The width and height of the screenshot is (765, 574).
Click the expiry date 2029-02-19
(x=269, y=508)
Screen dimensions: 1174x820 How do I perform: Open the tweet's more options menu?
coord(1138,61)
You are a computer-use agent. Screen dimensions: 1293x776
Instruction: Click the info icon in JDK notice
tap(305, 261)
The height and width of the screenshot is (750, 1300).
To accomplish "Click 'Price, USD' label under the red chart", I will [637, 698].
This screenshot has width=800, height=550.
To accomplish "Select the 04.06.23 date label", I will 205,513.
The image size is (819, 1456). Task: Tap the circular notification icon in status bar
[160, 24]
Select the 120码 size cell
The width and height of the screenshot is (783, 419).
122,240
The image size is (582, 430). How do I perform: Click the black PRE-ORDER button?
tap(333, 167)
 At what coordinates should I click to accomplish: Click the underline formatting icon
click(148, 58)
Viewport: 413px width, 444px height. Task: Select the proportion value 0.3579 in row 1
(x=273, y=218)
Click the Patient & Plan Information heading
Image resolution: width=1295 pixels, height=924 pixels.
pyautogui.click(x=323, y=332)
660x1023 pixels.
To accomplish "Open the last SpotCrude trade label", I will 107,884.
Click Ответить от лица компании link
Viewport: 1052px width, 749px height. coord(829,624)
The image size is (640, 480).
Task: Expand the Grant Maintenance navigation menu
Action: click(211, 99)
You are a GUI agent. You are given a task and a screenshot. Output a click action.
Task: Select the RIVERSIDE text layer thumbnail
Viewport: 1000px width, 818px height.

_ _ _ _

The lines in the entries above that carry the word "will" must be copied.

To accomplish "Click 'Price, USD' label under the red chart", I will [637, 698].
To accomplish "Select the 04.06.23 date label", I will 205,513.
To accomplish "Open the last SpotCrude trade label", I will 107,884.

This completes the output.